The UK’s Prime Minister Boris Johnson has announced that he will examine the latest advice and consider the increasing calls to legalise the psychedelic drug psilocybin.
The news comes after a recent report by Conservative MP leader and Chairman of the Conservative Drug Policy Reform Group (CDPRG), Crispin Blunt, that Johnson had approved the proposed rescheduling of psilocybin months ago but the Home Office was yet to act.
Psilocybin is a psychedelic substance that is produced by certain kinds of mushrooms – popularly referred to as ‘magic mushrooms’. Scientific and clinical research into the chemical throughout the 20th century and in more recent years have revealed that psilocybin may be useful in the treatment of a wide variety of mental health conditions including depression, anxiety, and addiction.

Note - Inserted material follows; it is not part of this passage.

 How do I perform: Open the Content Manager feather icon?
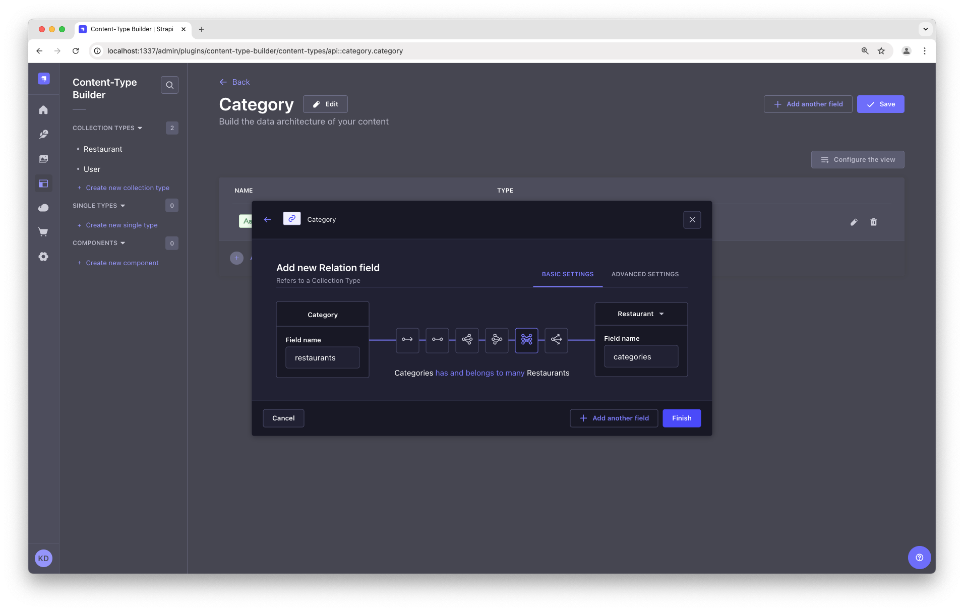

Psilocybin is currently listed in Schedule 1 of the Misuse of Drugs Act, which categories the drugs as having “little to no therapeutic value”. Cannabis was also listed in Schedule 1 of the Act until November 2018.
This categorisation means that it is illegal to possess or supply the drug – even for medicinal uses, and a Home Office license is needed for research into the chemical.

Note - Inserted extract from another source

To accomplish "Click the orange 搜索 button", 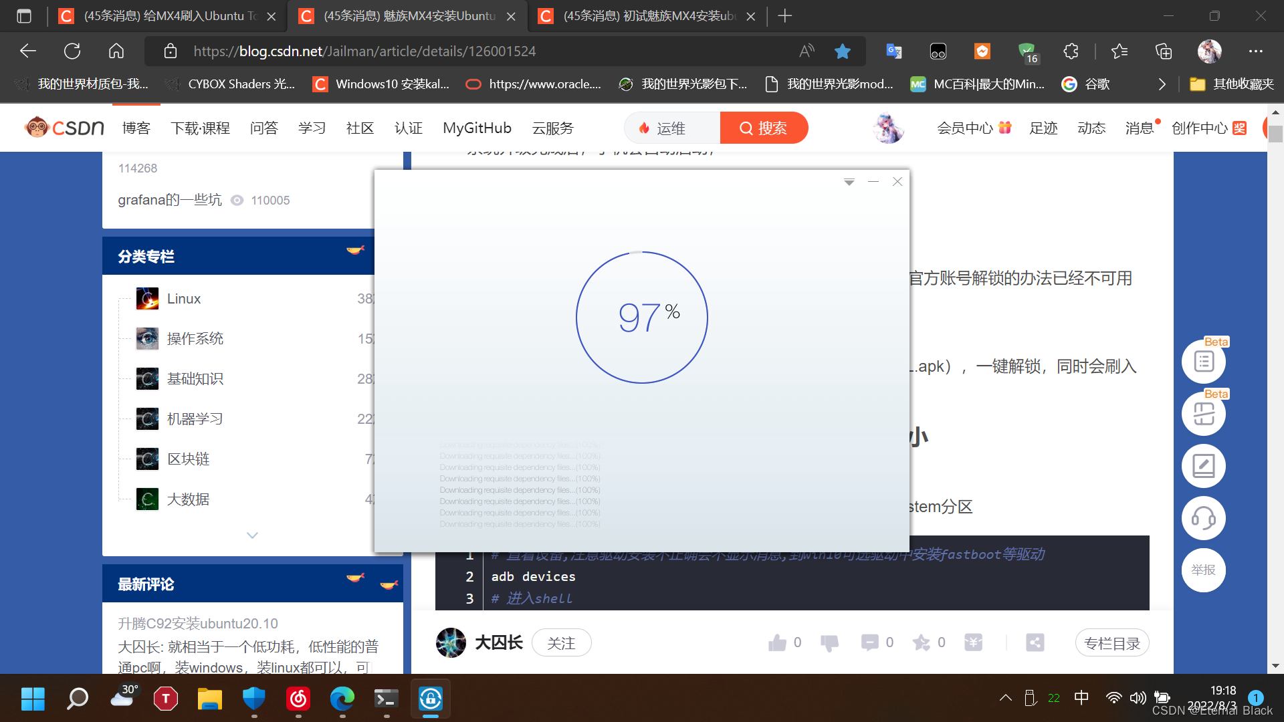I will tap(764, 128).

These rules have come under increasing fire in recent years as campaigners argue that they make it harder for scientists and doctors to effectively carry out essential research into the therapeutic potential of the drug.
According to the BBC, a growing number of campaigners, including Crispin Blunt MP, are calling for psilocybin to be moved to Schedule 2 in order to facilitate medical and scientific research.

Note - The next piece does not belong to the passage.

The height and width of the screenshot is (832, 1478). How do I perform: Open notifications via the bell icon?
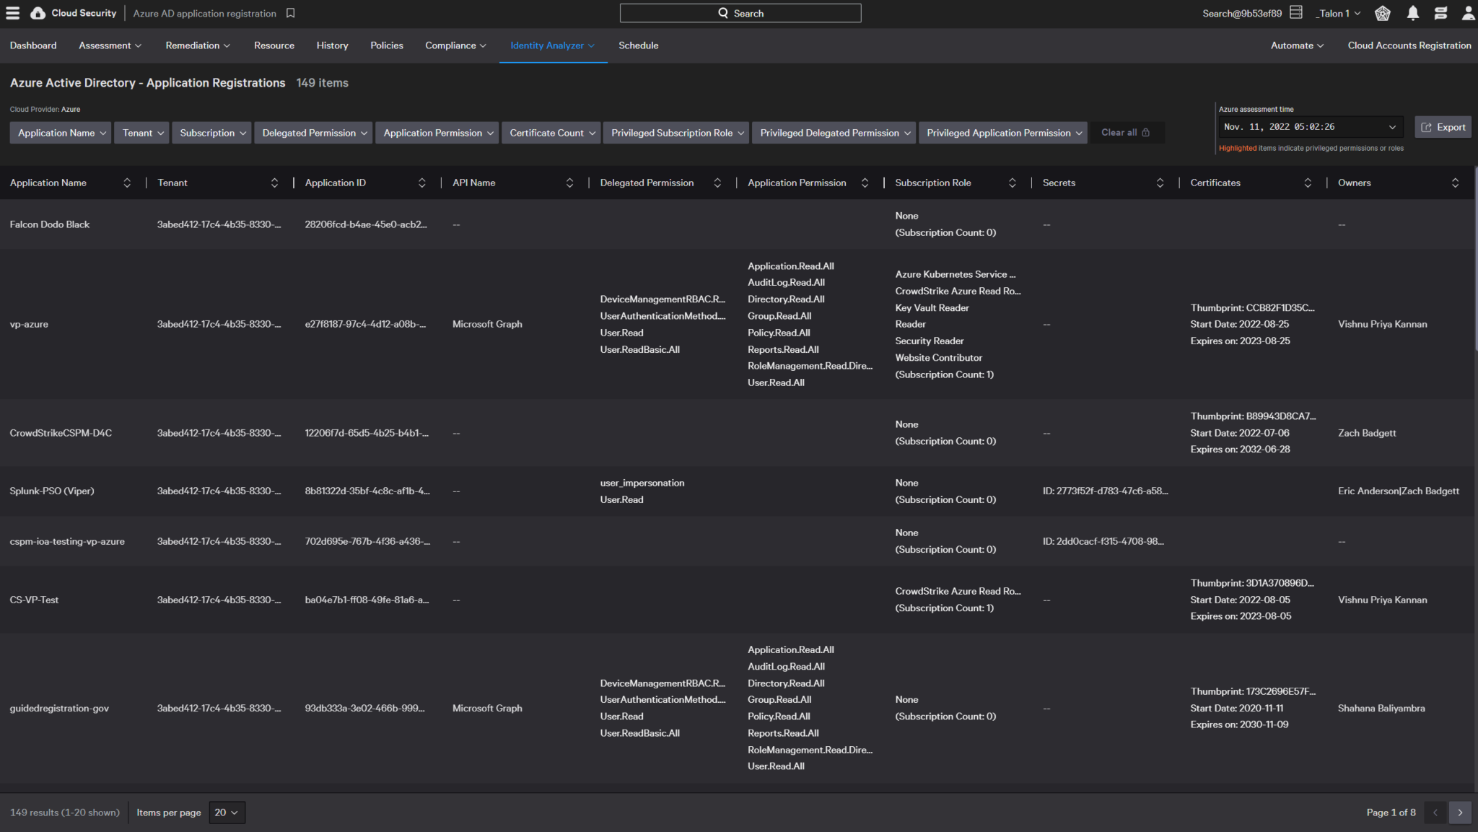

According to Blunt, the prime minister had privately given assurances in May that he was committed to rescheduling psilocybin for clinical research. However, we have been yet to see evidence of this.
In response to this delay, Mr Blunt recently called on the PM at Prime Minister’s Questions to deliver on this assurance.
Mr Johnson told him: “I can say that we will consider the Advisory Council on the Misuse of Drugs recent advice on reducing barriers to research with controlled drugs such as the one he describes, and we will be getting back to him as soon as possible.”
“There is no record anywhere that a substance that has come out of ‘schedule two’ and gone into the criminal supply chain,” he told BBC News.